Female sexual swellings are usually most tumescent around the day of ovulation, when females are fecund and likely to conceive. Studies have found that when sexual swellings reliably signal ovulation, male primates allocate their mating efforts in accordance with these signals in an attempt to maximize their reproductive success.

This often results in males mate guarding females for several days around ovulation. However, if sexual swellings are not very reliable signals, then it becomes difficult for males to optimally time when to mate with, and mate guard, females.

A challenging task

Deimel/LKBP
Deimel/LKBP

Bonobos (Pan paniscus) are renowned for their enlarged sexual swellings that often remain tumescent for an unusually lengthy period of time, e.g., several weeks.

As such, bonobos are an interesting species in which to study signal accuracy in tandem with reproductive hormones that allow us to detect the occurrence of ovulation.

One of the primary objectives of my Ph.D. research is to investigate how reliably the sexual swellings of female bonobos signal the timing of ovulation.

At the Luikotale research site, located in the depths of D. R. Congo’s rainforest, research assistants and I monitored females’ sexual swellings daily and collected urine samples over an intense three-year period.

The study would not have been possible without the hard work and dedication of my research assistants, who helped me follow the bonobos from before dawn until dusk, every day throughout various females’ menstrual cycles. This was often a monumental task given the challenging conditions and dense undergrowth in the bonobos’ habitat.

Back in Germany, I analyzed the collected urine samples in the endocrine laboratory of the Max Planck Institute for Evolutionary Anthropology, to measure levels of estrogen and progesterone metabolites to pinpoint the timing of ovulation.

What did we find?

We found immense variability in the duration of the maximum swelling phase (MSP), ranging from just one day to thirty-one days. Additionally, we found high variability in the timing of ovulation relative to the start of a female’s MSP.

Most surprisingly, although ovulation usually occurs near the end of a female’s MSP in other species, ovulation occurred during the MSP in only half of the cycles we analyzed. In other cycles, ovulation occurred before or after the MSP, and sometimes females displayed cycles of maximally tumescent swellings but did not ovulate. This resulted in a much lower day-specific probability of ovulation and fecundity for bonobos than comparable findings for chimpanzees.

P H Douglas/LKBP
P H Douglas/LKBP

In summary, it appears that bonobo sexual swellings send mixed messages to males, as they do not always signal fecundity or imminent ovulation. Sometimes the swellings falsely signal that females are fecund during months when they do not ovulate. At other times, females may ovulate when their swellings are not maximally tumescent, i.e., when males might not expect the females to be able to conceive.

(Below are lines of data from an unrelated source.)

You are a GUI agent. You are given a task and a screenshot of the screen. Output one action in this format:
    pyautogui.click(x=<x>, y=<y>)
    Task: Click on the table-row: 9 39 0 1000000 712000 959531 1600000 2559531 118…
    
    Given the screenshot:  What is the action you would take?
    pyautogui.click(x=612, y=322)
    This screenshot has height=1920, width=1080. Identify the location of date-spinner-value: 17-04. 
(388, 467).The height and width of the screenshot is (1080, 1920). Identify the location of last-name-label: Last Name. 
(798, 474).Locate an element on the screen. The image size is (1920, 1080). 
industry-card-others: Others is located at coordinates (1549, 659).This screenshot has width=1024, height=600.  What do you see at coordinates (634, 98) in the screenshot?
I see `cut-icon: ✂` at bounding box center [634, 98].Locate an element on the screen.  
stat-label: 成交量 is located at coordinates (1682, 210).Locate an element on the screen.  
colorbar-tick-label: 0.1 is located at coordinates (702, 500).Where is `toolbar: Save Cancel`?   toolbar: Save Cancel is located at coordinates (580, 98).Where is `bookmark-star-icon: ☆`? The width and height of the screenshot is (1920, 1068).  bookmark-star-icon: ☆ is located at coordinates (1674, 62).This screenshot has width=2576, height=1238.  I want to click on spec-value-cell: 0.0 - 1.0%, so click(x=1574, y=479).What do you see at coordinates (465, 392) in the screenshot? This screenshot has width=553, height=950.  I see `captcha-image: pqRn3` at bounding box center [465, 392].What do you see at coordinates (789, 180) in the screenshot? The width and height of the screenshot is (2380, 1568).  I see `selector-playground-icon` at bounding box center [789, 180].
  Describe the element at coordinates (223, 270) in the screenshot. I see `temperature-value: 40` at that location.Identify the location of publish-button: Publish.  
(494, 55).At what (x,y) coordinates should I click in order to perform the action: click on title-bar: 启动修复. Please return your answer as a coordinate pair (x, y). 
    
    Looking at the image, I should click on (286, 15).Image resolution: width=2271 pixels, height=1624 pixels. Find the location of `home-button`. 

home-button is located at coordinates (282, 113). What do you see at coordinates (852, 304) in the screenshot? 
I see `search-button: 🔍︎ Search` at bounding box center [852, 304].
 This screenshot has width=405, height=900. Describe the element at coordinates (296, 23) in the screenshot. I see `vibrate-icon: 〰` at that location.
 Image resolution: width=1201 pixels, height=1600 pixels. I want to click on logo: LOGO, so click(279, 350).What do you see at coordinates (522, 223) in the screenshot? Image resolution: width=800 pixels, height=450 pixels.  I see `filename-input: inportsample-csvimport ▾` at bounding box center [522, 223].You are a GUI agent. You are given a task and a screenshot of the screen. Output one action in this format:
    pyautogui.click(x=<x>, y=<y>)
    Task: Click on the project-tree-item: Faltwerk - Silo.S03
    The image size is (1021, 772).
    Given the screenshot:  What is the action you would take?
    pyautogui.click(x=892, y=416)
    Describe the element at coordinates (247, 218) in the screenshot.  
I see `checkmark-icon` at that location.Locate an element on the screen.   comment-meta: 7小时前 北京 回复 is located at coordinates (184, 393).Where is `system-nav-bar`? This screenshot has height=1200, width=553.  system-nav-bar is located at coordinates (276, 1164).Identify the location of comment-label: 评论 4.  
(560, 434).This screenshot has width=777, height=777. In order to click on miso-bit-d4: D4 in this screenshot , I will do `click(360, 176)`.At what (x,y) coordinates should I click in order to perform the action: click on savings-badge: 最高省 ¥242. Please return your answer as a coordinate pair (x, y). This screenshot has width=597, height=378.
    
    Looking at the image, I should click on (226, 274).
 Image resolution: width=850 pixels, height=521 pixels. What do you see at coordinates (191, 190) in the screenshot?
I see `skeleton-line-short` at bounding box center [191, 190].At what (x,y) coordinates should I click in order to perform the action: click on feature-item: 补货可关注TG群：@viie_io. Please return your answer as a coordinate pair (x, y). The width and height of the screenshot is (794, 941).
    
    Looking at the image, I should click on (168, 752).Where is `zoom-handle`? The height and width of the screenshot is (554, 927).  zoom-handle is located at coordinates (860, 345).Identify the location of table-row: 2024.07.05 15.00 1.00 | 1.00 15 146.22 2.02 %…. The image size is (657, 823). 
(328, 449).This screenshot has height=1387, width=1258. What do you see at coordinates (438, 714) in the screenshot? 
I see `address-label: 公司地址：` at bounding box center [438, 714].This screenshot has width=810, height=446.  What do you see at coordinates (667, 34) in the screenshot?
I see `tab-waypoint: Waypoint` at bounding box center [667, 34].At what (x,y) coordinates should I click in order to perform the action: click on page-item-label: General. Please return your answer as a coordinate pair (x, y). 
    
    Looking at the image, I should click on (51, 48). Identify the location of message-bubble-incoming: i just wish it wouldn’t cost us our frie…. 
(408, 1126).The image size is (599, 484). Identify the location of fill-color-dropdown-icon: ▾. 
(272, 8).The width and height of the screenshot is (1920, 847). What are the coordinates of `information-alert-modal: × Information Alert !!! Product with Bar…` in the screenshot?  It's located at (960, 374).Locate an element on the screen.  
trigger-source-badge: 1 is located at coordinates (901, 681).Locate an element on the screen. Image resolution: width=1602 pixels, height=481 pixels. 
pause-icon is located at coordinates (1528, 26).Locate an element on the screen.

The low reliability of sexual swellings in signaling ovulation makes it challenging for male bonobos to accurately time their mating efforts to coincide with ovulation. Additionally, the prolonged periods of time that swellings remain tumescent render it practically impossible for males to monopolize females during periods of high fecundity.

By prolonging the number of days during which males would need to monopolize females to sire offspring, the temporal variability of this signal may curb mate-guarding efforts by male bonobos and thereby enable females to express mate choice without being constrained by males.

Why is this important?

P H Douglas/LKBP
P H Douglas/LKBP

Our findings are important for understanding the function of sexual signals and how they influence mating strategies. Males and females have divergent reproductive interests and therefore use different mating strategies to maximize their reproductive success.

This results in an arms race between the sexes. If the partial decoupling of swelling tumescence from ovulation enhances female ability to express unconstrained mate choice, this could provide females with leverage in controlling their mating and reproductive success.

I am currently investigating how mating strategies of female bonobos vary according to their reproductive state, and to what extent sexual signals affect female mating behavior and mate choice.